The human immunodeficiency virus type 1 Vpu protein tethered to the CD4 extracellular domain is localized to the plasma membrane and is biologically active in the secretory pathway of mammalian cells: implications for the mechanisms of Vpu function.

The HIV-1 Vpu protein induces the proteolysis of CD4 in the endoplasmic reticulum (ER) and enhances the release of virus particles from the plasma membrane. The two biological activities of HIV-1 Vpu appear to be reconstituted in distinct membrane compartments of the mammalian cell. We carried out experiments to understand the role of Vpu sequences in membrane trafficking of the Vpu protein and to gain insights into Vpu-mediated proteolytic reactions.
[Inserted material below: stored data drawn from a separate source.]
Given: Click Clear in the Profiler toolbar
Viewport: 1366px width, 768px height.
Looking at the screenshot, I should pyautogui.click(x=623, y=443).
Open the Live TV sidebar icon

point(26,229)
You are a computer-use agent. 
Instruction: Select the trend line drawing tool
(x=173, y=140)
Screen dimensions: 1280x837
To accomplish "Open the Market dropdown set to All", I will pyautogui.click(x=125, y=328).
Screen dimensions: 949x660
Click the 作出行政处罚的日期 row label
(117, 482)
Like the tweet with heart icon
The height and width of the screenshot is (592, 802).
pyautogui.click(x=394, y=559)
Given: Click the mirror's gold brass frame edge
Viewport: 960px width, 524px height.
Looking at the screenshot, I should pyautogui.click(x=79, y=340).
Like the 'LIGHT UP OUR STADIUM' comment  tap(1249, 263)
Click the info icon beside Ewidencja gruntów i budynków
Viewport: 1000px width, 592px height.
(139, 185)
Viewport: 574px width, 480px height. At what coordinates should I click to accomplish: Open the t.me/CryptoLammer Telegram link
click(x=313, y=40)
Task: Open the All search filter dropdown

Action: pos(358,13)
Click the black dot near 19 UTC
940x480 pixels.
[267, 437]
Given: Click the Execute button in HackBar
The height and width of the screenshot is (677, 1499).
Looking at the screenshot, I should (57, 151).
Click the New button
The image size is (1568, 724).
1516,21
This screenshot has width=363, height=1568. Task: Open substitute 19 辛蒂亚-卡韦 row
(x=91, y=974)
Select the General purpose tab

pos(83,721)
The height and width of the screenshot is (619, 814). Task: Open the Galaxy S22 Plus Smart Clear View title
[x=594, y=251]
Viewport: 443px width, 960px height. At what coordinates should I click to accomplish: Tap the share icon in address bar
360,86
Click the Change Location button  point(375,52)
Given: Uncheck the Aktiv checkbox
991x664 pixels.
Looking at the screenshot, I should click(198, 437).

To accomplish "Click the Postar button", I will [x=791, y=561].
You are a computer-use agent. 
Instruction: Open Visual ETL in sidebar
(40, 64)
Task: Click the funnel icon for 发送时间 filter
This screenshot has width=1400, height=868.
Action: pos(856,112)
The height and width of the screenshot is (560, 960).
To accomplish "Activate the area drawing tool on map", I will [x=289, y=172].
To this end, we generated CD4/Vpu hybrid proteins and analyzed their biochemical and biological properties in HeLa cells. We show here that all hybrid proteins are delivered to the plasma membrane undergoing endo-H-resistant modifications in the Golgi complex. Importantly, a hybrid protein bearing the CD4 extracellular domain and full-length Vpu induced the degradation of HIV envelope glycoproteins bearing the transmembrane and cytoplasmic domains of CD4 (Vpu-responsive elements, VRE). Glycoproteins lacking the VRE are stable under these conditions. In addition, a hybrid protein having the extracellular-transmembrane domains of CD4 and the Vpu cytoplasmic domain was only partially active in inducing the degradation of Vpu-sensitive proteins. These results suggest that the Vpu transmembrane domain is capable of regulating Vpu activity in the cell. Mutational studies have further demonstrated that casein kinase-2 phosphorylation is critically important in the degradation reaction, but does not regulate membrane trafficking of the CD4/Vpu hybrid proteins. We also show that the CD4 extracellular domain appended to the Vpu protein is protected from degradation while existing in a complex with Vpu-sensitive ectodomains. Taken together, these studies have revealed that the Vpu protein does not possess sequences that have the ability to sequester CD4 in the intracellular compartments of mammalian cells and that the Vpu protein tethered to the CD4 extracellular domain was biologically active in inducing the degradation of VRE-bearing glycoproteins in the ER.